• _Work item_
Read through the entries below and copy each line where "Windows" turns up.

══ Supplied records

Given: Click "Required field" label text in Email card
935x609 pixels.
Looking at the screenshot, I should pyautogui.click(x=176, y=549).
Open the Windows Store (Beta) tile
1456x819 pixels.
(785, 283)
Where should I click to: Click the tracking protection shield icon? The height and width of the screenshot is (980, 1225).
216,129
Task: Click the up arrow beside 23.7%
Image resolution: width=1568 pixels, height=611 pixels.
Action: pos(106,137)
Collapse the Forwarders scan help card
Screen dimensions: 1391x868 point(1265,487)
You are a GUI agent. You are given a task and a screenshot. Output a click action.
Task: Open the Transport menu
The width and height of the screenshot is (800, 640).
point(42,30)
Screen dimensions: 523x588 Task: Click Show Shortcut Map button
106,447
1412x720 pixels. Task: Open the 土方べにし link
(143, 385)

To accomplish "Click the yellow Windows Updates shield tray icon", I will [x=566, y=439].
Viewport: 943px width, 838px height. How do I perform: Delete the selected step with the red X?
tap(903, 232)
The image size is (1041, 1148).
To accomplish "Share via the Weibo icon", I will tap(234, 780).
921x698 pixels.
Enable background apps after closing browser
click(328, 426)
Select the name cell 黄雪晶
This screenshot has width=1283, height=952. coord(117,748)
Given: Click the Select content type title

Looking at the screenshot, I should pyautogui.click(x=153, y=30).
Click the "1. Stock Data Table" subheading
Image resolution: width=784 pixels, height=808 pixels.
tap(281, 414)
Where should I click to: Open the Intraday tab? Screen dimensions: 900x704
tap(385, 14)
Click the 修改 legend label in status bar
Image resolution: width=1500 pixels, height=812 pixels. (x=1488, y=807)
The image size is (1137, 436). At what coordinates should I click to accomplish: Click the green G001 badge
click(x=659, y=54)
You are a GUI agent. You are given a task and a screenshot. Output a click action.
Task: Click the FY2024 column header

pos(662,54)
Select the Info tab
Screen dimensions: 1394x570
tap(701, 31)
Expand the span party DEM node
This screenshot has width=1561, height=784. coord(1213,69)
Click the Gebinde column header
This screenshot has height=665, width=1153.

════

• _Output for this exercise_
Open the Windows Store (Beta) tile
To accomplish "Click the yellow Windows Updates shield tray icon", I will [x=566, y=439].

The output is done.